Quanto às segundas núpcias celebradas pelo civil, Kasper afirmou: "O segundo matrimónio, naturalmente, não é um matrimónio no sentido cristão. E eu estaria contra de celebrá-lo numa Igreja. Mas há alguns elementos do matrimónio. Queria comparar esta situação com a forma na qual a Igreja católica vê as demais Igrejas. A Igreja católica é a verdadeira Igreja de Cristo, mas há outras Igrejas que tem elementos da verdadeira Igreja, e nós reconhecemos estes elementos. Da mesma maneira, podemos dizer: o verdadeiro matrimónio é o sacramental; o segundo não é um matrimónio no mesmo sentido, mas tem elementos do primeiro: o casal cuida-se reciprocamente, estão vinculados exclusivamente um ao outro, pretendem permanecer neste vínculo, cuidam das crianças, levam uma vida de oração, e assim... Não é a melhor situação. É a melhor situação possível".

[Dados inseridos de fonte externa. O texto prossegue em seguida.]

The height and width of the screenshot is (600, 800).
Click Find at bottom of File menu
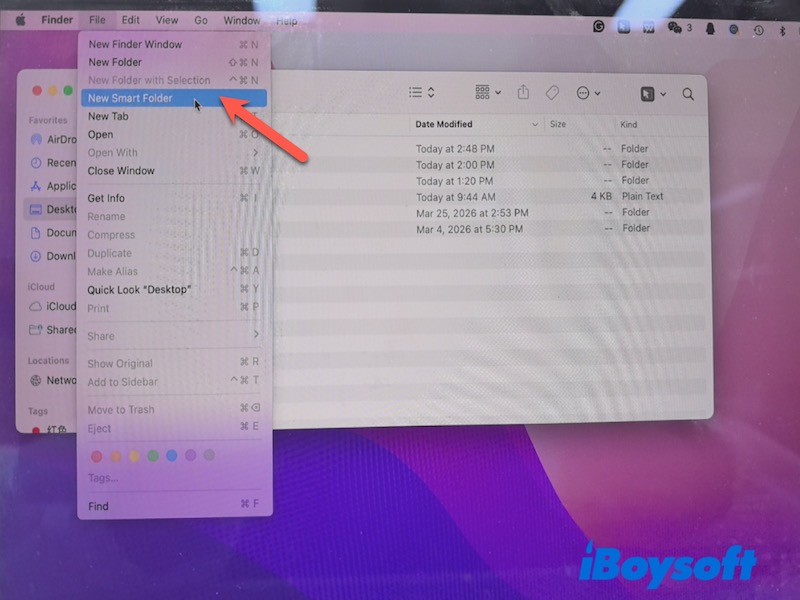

"De nenhuma maneira posso negar a indissolubilidade do matrimónio sacramental - aclarou Kasper na entrevista. Seria estúpido. Devemos fazer que se respeite, e ajudar as pessoas a que a entendam e a que a vivam. Esta é uma tarefa da Igreja. Mas devemos reconhecer que os cristãos podem fracassar, e então temos que ajudá-los. A todos os que dizem que vivem numa situação de pecado, responder-lhe-ia que o Papa Bento XVI já disse que estes católicos podem receber a comunhão espiritual. Comunhão espiritual significa estar unido com Cristo. Mas se eu estou unido com Cristo, não posso viver numa situação de pecado grave. E então, se podem receber a comunhão espiritual, porque não podem receber a comunhão sacramental? Creio que há muitos problemas também com a posição tradicional, e o Papa Bento reflectiu muito sobre isto: disse-me que estas pessoas deveriam ter meios de salvação e de comunhão espiritual [...] Estar em comunhão espiritual com Cristo significa que Deus perdoou esta pessoa. E o mesmo a Igreja - concluiu o cardeal -, mediante o sacramento do perdão, deveria ser capaz de perdoar se Deus o faz. De contrário haveria uma oposição entre Deus e a Igreja, e este seria um enorme problema".